Linkage

public enum Linkage

Linkage enumerates the supported kinds of linkage for global values. All global variables and functions have a linkage.

  • Externally visible function. This is the default linkage.

    If none of the other linkages are specified, the global is externally visible, meaning that it participates in linkage and can be used to resolve external symbol references.

    Declaration

    Swift

    case external
  • Available for inspection, not emission.

    Globals with “available_externally” linkage are never emitted into the object file corresponding to the LLVM module. From the linker’s perspective, an available_externally global is equivalent to an external declaration. They exist to allow inlining and other optimizations to take place given knowledge of the definition of the global, which is known to be somewhere outside the module. Globals with available_externally linkage are allowed to be discarded at will, and allow inlining and other optimizations. This linkage type is only allowed on definitions, not declarations.

    Declaration

    Swift

    case availableExternally
  • Keep one copy of function when linking.

    Globals with “linkonce” linkage are merged with other globals of the same name when linkage occurs. This can be used to implement some forms of inline functions, templates, or other code which must be generated in each translation unit that uses it, but where the body may be overridden with a more definitive definition later. Unreferenced linkonce globals are allowed to be discarded. Note that linkonce linkage does not actually allow the optimizer to inline the body of this function into callers because it doesn’t know if this definition of the function is the definitive definition within the program or whether it will be overridden by a stronger definition.

    Declaration

    Swift

    case linkOnceAny
  • Keep one copy of function when linking but enable inlining and other optimizations.

    Some languages allow differing globals to be merged, such as two functions with different semantics. Other languages, such as C++, ensure that only equivalent globals are ever merged (the “one definition rule” — “ODR”). Such languages can use the linkonce_odr and weak_odr linkage types to indicate that the global will only be merged with equivalent globals. These linkage types are otherwise the same as their non-odr versions.

    Declaration

    Swift

    case linkOnceODR
  • Keep one copy of function when linking (weak).

    “weak” linkage has the same merging semantics as linkonce linkage, except that unreferenced globals with weak linkage may not be discarded. This is used for globals that are declared “weak” in C source code.

    Declaration

    Swift

    case weakAny
  • Keep one copy of function when linking but apply “One Definition Rule” semantics.
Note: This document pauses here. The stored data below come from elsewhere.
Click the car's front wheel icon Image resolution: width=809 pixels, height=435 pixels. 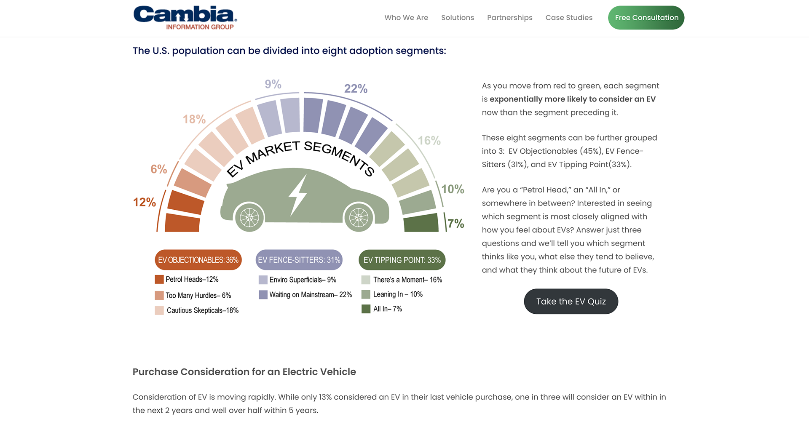click(x=359, y=218)
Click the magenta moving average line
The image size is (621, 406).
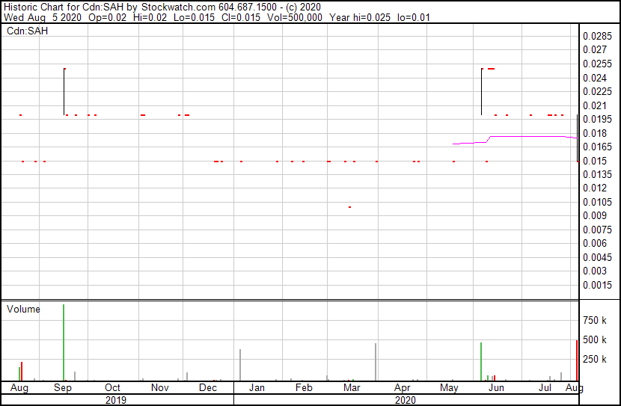tap(524, 136)

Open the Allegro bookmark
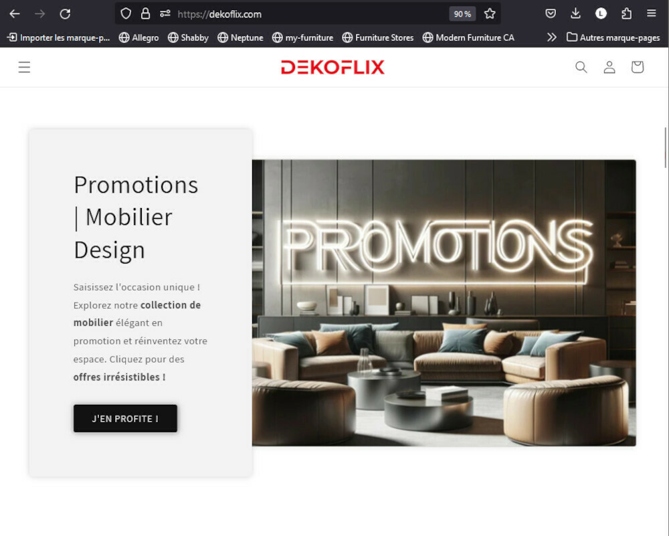pos(138,37)
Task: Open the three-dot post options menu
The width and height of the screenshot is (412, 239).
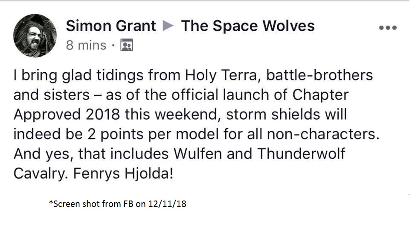Action: click(387, 28)
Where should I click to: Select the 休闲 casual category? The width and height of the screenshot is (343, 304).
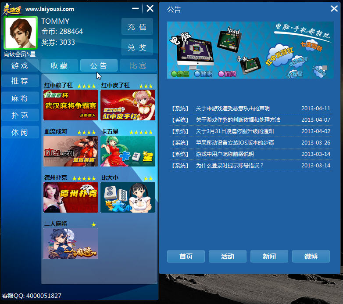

    Some languages allow differing globals to be merged, such as two functions with different semantics. Other languages, such as C++, ensure that only equivalent globals are ever merged (the “one definition rule” — “ODR”). Such languages can use the linkonce_odr and weak_odr linkage types to indicate that the global will only be merged with equivalent globals. These linkage types are otherwise the same as their non-odr versions.

    Declaration

    Swift

    case weakODR
  • Special purpose, only applies to global arrays.

    “appending” linkage may only be applied to global variables of pointer to array type. When two global variables with appending linkage are linked together, the two global arrays are appended together. This is the LLVM, typesafe, equivalent of having the system linker append together “sections” with identical names when .o files are linked.

    Unfortunately this doesn’t correspond to any feature in .o files, so it can only be used for variables like llvm.global_ctors which llvm interprets specially.

    Declaration

    Swift

    case appending
  • Rename collisions when linking (static functions).

    Similar to private, but the value shows as a local symbol (STB_LOCAL in the case of ELF) in the object file. This corresponds to the notion of the static keyword in C.

    Declaration

    Swift

    case `internal`
  • Like .internal, but omit from symbol table.

    Global values with “private” linkage are only directly accessible by objects in the current module. In particular, linking code into a module with an private global value may cause the private to be renamed as necessary to avoid collisions. Because the symbol is private to the module, all references can be updated. This doesn’t show up in any symbol table in the object file.

    Declaration

    Swift

    case `private`
  • Keep one copy of the function when linking, but apply ELF semantics.

    The semantics of this linkage follow the ELF object file model: the symbol is weak until linked, if not linked, the symbol becomes null instead of being an undefined reference.

    Declaration

    Swift

    case externalWeak
  • Tentative definitions.

    “common” linkage is most similar to “weak” linkage, but they are used for tentative definitions in C, such as “int X;” at global scope. Symbols with “common” linkage are merged in the same way as weak symbols, and they may not be deleted if unreferenced. common symbols may not have an explicit section, must have a zero initializer, and may not be marked ‘constant‘. Functions and aliases may not have common linkage.

    Declaration

    Swift

    case common
  • Retrieves the corresponding LLVMLinkage.

    Declaration

    Swift

    public var llvm: LLVMLinkage { get }